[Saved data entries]

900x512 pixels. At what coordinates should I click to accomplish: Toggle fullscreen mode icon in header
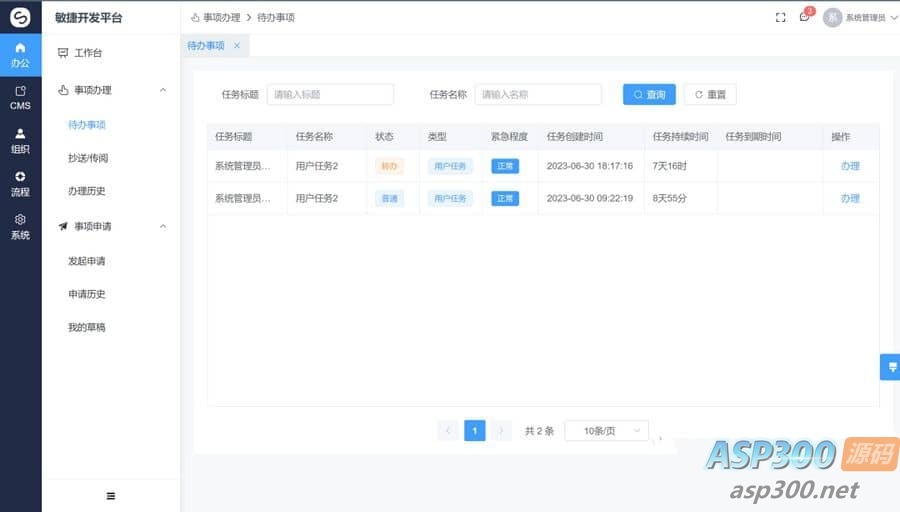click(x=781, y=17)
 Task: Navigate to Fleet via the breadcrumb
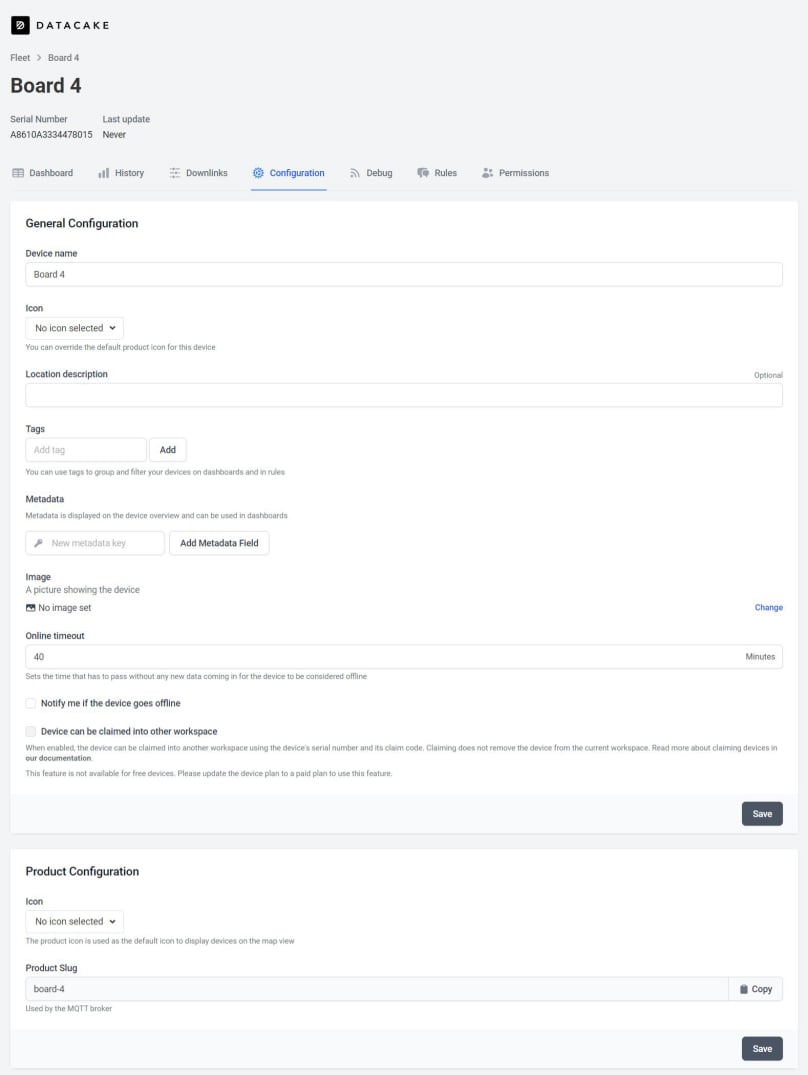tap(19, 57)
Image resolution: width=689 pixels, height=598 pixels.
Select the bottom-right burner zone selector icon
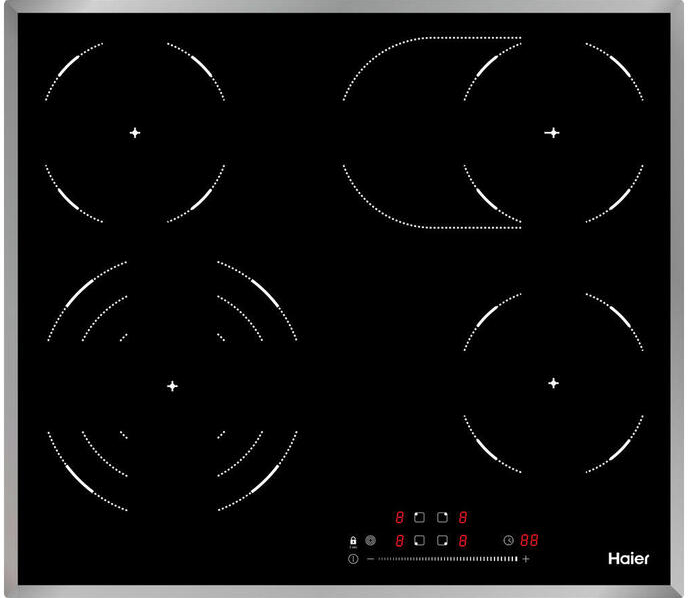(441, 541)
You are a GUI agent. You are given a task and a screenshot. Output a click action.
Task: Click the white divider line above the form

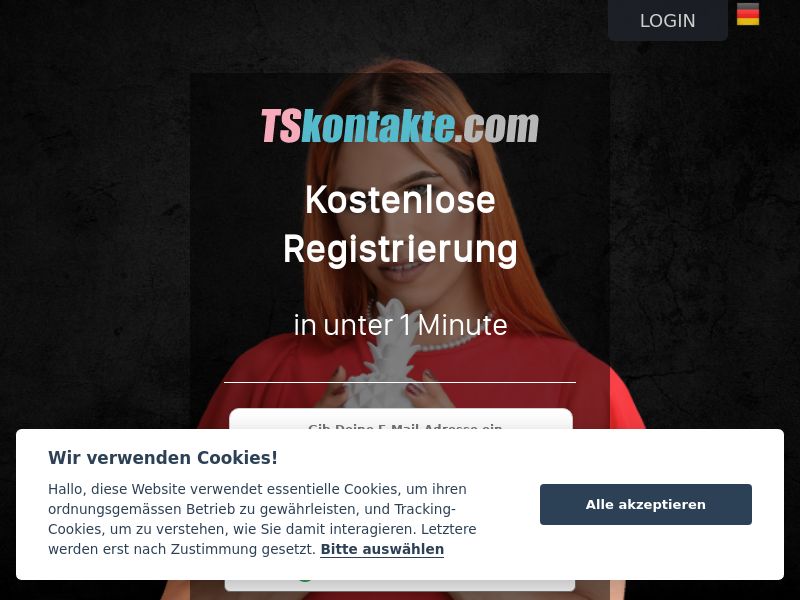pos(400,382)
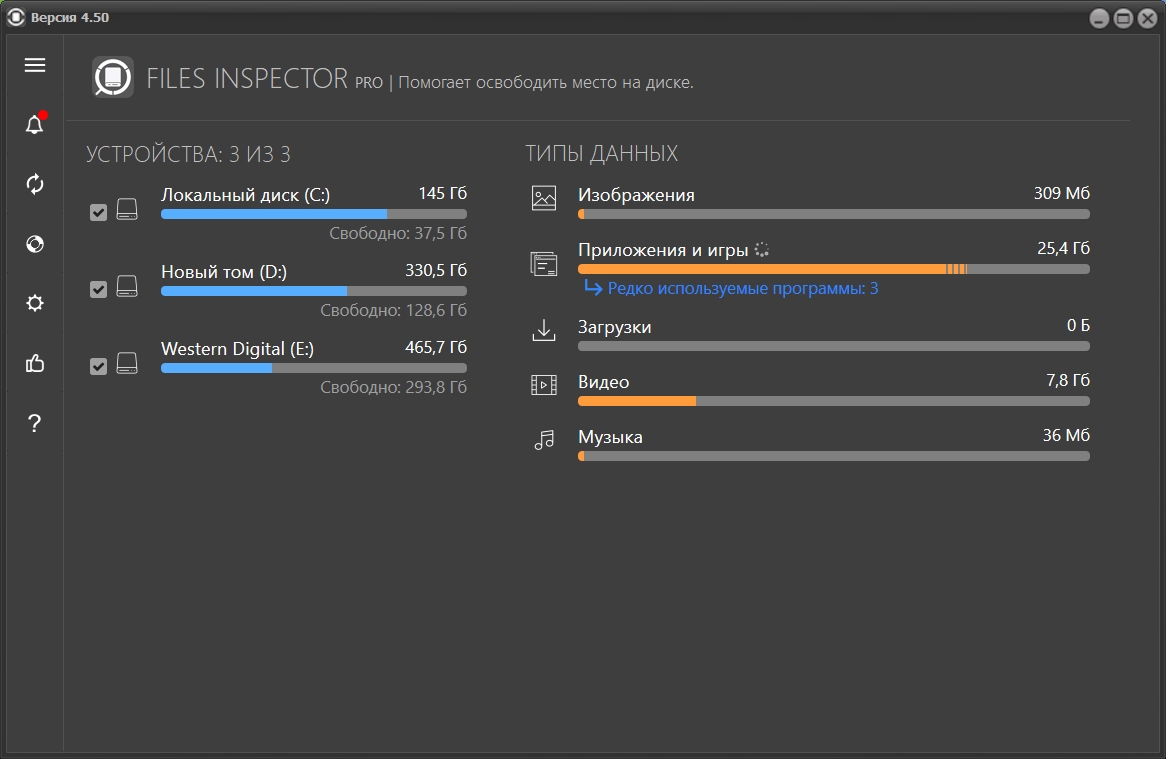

--- Work to be completed ---
Each line from the one holding "You are a GUI" to the end of the records above must be copied exactly; the pictures must not be copied.

--- Completed exercise ---
You are a GUI agent. You are given a task and a screenshot. Output a click action.
Task: Click the white divider line above the form

pos(400,382)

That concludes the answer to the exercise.